[start Available data]

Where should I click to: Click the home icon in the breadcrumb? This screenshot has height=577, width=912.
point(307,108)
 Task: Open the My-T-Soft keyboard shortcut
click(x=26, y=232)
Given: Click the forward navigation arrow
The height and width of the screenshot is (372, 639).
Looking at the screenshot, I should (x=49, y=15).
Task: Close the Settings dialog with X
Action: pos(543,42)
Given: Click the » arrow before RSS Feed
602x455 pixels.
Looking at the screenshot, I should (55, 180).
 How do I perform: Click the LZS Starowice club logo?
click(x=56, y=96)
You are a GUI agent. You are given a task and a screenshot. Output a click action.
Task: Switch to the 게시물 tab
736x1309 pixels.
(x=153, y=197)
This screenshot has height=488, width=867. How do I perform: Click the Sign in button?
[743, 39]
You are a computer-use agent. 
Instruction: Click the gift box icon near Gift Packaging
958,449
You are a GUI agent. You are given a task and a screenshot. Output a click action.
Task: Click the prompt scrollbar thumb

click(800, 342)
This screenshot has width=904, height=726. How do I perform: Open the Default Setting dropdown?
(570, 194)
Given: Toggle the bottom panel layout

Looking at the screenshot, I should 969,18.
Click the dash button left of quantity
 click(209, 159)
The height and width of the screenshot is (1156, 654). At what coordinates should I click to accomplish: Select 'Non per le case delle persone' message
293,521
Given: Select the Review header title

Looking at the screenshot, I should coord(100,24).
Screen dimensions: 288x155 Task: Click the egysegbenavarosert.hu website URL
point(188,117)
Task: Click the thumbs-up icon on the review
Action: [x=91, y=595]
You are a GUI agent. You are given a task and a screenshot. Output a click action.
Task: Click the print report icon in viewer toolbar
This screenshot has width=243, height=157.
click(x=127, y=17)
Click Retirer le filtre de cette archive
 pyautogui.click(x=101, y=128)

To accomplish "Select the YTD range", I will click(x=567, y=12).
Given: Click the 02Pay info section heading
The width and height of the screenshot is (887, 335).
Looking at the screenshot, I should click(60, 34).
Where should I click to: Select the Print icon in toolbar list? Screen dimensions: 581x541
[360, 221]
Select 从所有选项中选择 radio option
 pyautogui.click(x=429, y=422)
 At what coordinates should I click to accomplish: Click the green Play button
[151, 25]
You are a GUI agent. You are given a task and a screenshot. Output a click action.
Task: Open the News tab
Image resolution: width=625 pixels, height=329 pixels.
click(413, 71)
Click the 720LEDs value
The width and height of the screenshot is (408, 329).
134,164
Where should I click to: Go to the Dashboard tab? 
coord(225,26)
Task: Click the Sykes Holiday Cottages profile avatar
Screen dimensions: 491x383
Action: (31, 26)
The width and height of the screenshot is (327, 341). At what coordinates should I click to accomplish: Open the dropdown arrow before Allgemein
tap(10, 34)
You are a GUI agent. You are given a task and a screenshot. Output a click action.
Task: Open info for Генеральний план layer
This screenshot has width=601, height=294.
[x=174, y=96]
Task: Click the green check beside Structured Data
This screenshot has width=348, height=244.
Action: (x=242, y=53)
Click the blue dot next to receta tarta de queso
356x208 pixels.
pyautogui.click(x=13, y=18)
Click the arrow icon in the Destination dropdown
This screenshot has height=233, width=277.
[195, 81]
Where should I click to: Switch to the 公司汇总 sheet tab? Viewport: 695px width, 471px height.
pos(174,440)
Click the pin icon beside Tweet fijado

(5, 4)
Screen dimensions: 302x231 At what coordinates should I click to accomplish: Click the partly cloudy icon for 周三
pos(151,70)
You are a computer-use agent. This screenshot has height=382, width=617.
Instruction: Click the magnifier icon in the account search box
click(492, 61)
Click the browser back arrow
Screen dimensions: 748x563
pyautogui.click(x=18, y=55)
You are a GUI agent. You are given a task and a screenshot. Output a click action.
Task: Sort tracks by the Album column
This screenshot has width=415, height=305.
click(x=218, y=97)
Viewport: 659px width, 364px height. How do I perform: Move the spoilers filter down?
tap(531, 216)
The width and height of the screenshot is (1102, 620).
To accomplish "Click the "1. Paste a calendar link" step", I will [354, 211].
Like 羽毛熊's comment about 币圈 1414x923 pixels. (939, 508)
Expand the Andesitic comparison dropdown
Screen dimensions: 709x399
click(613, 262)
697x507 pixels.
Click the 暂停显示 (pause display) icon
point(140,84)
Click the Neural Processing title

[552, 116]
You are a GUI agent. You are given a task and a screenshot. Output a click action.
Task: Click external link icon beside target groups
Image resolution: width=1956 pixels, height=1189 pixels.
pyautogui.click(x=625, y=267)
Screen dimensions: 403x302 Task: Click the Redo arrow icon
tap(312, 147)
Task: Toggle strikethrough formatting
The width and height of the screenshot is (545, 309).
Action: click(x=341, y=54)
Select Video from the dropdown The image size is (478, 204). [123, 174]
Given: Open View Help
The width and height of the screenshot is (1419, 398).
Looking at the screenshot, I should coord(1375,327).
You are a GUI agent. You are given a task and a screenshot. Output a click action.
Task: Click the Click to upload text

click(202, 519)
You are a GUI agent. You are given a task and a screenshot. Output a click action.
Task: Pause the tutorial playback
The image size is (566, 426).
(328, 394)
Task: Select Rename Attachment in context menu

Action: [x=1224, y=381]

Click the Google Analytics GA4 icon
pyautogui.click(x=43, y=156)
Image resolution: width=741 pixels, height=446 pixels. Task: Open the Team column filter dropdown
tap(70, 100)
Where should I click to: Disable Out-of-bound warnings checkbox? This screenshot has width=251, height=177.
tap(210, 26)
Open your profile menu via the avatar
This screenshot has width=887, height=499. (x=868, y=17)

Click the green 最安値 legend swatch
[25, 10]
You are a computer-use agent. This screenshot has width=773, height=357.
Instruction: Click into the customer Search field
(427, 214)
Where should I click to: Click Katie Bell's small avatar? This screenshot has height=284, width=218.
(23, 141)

[end Available data]

Task directions: Reproduce the lines starting with the line that contains "Viewport: 659px width, 364px" and going on through the line that contains "tap(312, 147)", with both of those lines included.

Solution to the problem:
Viewport: 659px width, 364px height. How do I perform: Move the spoilers filter down?
tap(531, 216)
The width and height of the screenshot is (1102, 620).
To accomplish "Click the "1. Paste a calendar link" step", I will [354, 211].
Like 羽毛熊's comment about 币圈 1414x923 pixels. (939, 508)
Expand the Andesitic comparison dropdown
Screen dimensions: 709x399
click(613, 262)
697x507 pixels.
Click the 暂停显示 (pause display) icon
point(140,84)
Click the Neural Processing title

[552, 116]
You are a GUI agent. You are given a task and a screenshot. Output a click action.
Task: Click external link icon beside target groups
Image resolution: width=1956 pixels, height=1189 pixels.
pyautogui.click(x=625, y=267)
Screen dimensions: 403x302 Task: Click the Redo arrow icon
tap(312, 147)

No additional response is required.